I hate to swim against the tide, but several years ago I took an interest in the subject of militias in the Constitution. And after a lot of reading and listening to arguments, I came to believe that the militia clause in the 2nd Amendment, however badly worded, should not be construed to mean that only active members of the state militias (now the National Guard) had a right to own firearms. Rather, I think it’s more likely the Second Amendment protected the right of individuals to own firearms so that the state militias could not be disarmed by the federal government. I know that doesn’t make much sense now, but I can see how 18th century men might have seen it that way.

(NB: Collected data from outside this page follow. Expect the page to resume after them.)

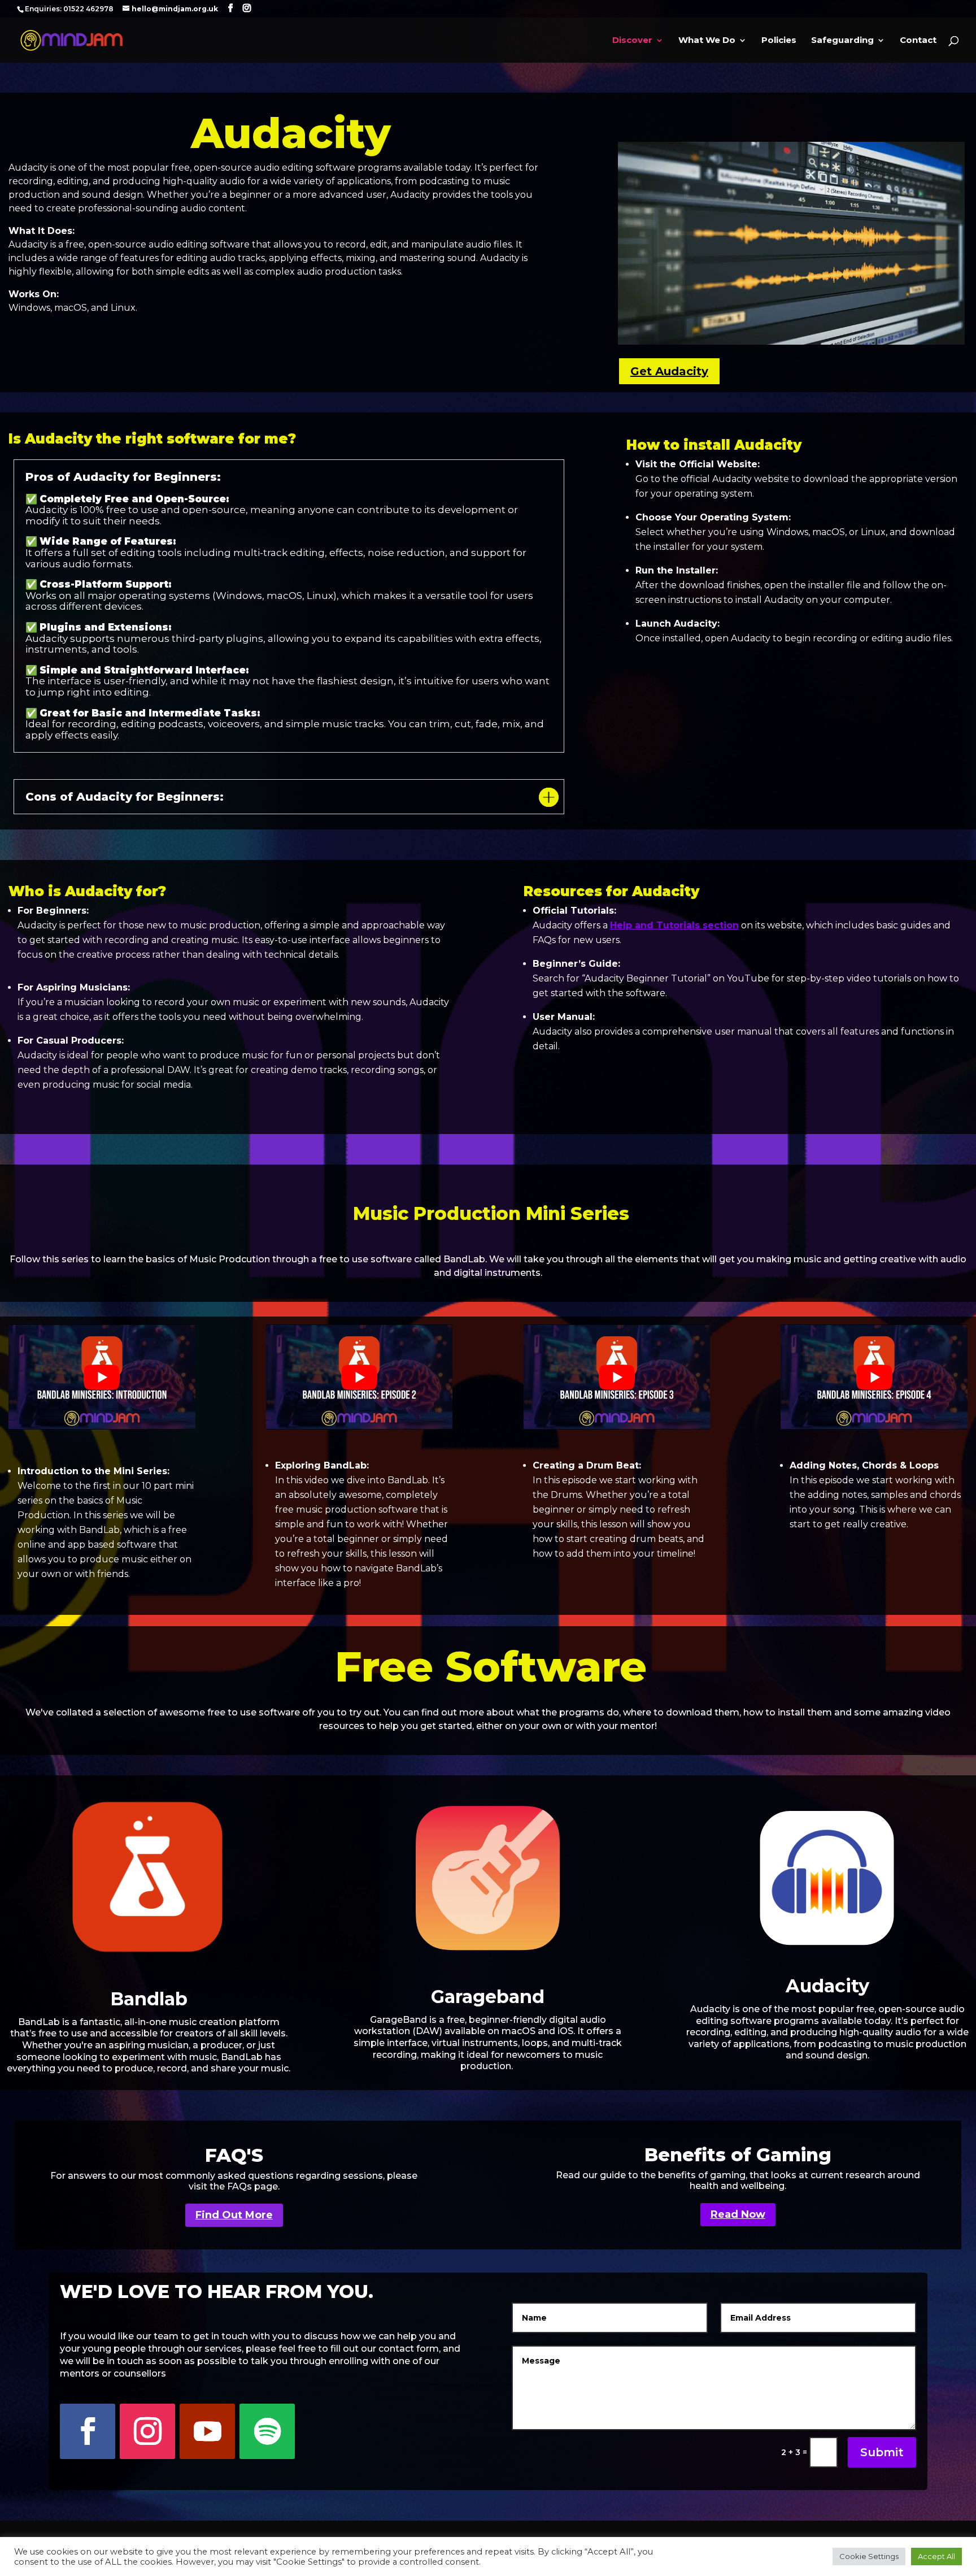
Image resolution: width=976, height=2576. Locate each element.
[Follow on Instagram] (147, 2431)
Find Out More (234, 2215)
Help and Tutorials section (674, 925)
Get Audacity (669, 371)
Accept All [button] (936, 2556)
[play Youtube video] (101, 1377)
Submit (882, 2452)
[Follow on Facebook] (87, 2431)
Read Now (738, 2214)
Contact (918, 40)
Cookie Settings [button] (869, 2556)
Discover (632, 40)
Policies (778, 40)
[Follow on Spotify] (267, 2431)
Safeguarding (842, 40)
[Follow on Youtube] (207, 2431)
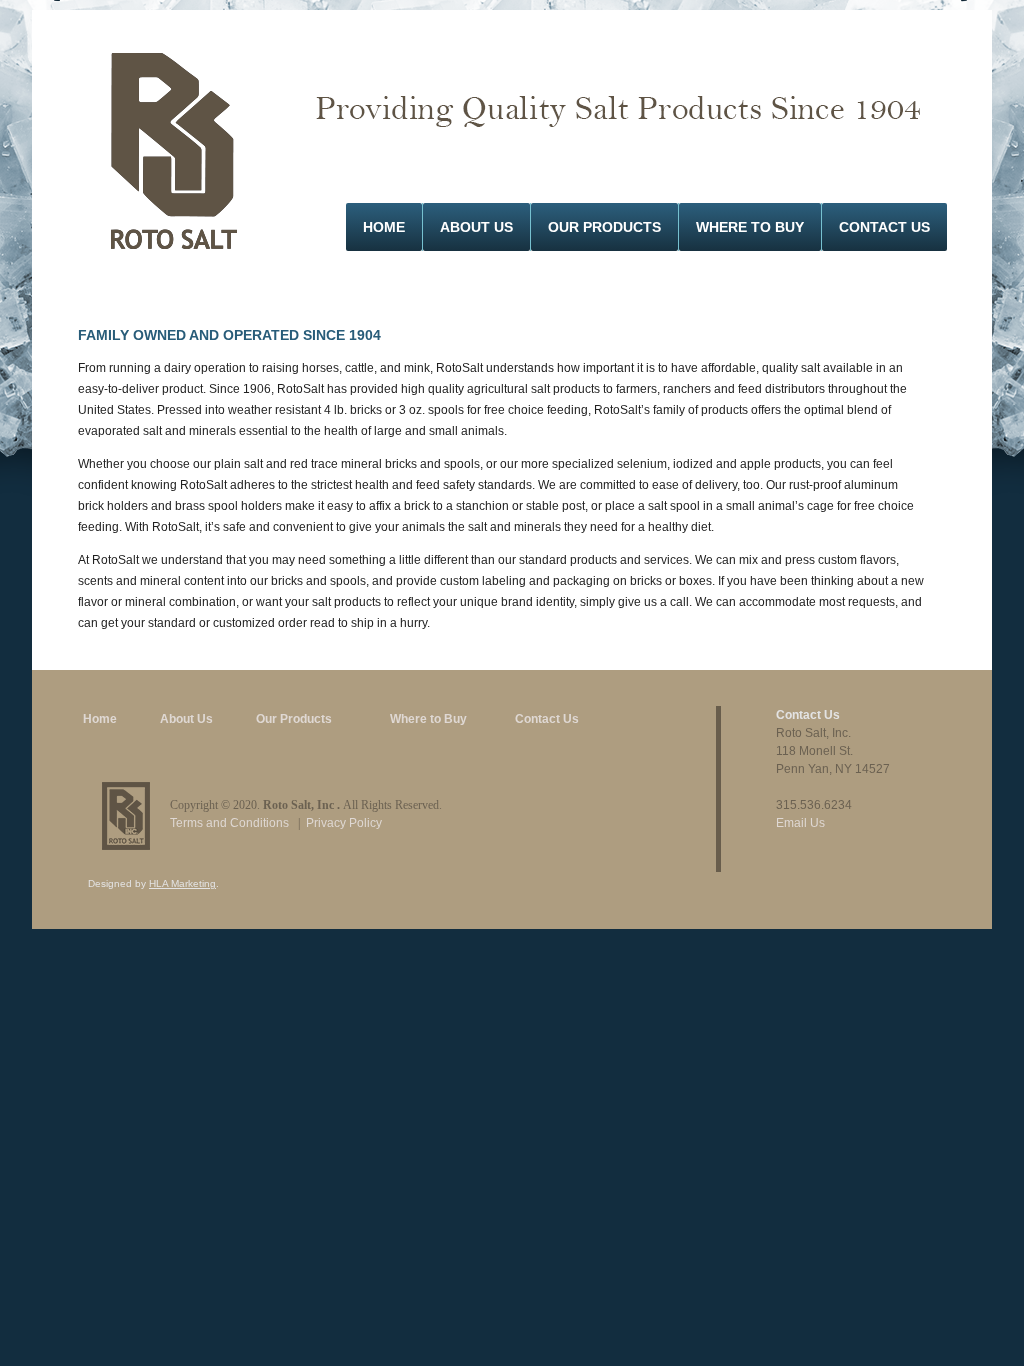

The original state militias were compulsory, meaning all eligible men were required to register. They were also often self-armed, and federal regulations passed by the original Congress stipulated what sort of musket the registered militia members were supposed to maintain. In reality these regulations were not followed all that well. Some states took their militias seriously and some let them go to rot. There are all kinds of stories of men drilling with broomsticks and cornstalks instead of muskets because they didn’t own muskets. Militias tended not to be very good at actual warfare. However, in the early 19th century drilling competitions between militia units were a popular spectator sport.
Anyway, long story short, the way the original state militias were conceived, the ability of citizens to purchase and possess firearms was essential if the state militia was going to be armed.
I haven’t read the Heller decision myself, so I don’t know how the majority of the court argued it.